[Collection entries]
****
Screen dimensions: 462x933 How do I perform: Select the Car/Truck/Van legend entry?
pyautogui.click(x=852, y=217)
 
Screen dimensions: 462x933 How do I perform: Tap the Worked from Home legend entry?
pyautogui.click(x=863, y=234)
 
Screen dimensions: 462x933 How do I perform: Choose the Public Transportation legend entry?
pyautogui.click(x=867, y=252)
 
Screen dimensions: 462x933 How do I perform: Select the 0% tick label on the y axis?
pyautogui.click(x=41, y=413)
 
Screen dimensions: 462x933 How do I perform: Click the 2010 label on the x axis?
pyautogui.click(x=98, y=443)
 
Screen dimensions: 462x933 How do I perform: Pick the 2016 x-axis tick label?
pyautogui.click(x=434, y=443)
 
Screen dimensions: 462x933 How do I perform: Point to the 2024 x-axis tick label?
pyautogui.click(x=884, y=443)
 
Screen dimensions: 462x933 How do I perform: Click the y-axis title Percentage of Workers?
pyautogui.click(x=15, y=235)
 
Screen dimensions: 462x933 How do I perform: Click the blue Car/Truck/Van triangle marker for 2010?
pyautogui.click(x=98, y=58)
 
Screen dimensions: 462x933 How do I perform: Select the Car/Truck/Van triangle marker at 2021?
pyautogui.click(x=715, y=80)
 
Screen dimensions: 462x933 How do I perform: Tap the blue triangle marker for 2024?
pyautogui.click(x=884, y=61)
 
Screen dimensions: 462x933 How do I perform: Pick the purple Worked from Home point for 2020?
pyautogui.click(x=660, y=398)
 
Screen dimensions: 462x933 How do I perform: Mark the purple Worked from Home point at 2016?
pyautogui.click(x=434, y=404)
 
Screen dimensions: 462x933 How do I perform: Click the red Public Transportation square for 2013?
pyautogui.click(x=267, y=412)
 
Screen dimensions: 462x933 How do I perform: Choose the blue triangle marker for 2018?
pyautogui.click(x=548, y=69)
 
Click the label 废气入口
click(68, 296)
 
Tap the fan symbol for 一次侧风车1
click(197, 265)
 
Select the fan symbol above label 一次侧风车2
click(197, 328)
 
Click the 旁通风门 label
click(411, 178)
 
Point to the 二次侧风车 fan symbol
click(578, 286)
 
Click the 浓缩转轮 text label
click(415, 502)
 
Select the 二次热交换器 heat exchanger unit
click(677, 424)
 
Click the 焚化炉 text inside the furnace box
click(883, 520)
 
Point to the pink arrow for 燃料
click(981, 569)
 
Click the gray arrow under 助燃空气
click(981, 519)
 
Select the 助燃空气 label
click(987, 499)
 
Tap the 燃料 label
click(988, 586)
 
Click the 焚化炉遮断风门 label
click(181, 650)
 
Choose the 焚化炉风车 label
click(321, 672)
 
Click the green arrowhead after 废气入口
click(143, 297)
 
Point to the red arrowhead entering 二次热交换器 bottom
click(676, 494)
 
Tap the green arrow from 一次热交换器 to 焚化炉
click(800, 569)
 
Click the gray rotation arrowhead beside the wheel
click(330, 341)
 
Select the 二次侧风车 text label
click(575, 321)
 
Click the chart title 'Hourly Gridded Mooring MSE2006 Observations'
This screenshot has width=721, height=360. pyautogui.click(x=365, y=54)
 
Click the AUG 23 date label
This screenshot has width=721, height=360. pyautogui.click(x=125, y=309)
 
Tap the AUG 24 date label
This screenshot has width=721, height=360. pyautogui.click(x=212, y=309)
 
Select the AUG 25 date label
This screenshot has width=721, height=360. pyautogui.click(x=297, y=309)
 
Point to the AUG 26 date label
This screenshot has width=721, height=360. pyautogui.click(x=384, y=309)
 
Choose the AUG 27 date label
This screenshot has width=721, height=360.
****
Instructions to follow ▸ Please extract every line of the material above that contains the word "arrowhead". Case counts.

Expected output ▸
Click the green arrowhead after 废气入口
Point to the red arrowhead entering 二次热交换器 bottom
Click the gray rotation arrowhead beside the wheel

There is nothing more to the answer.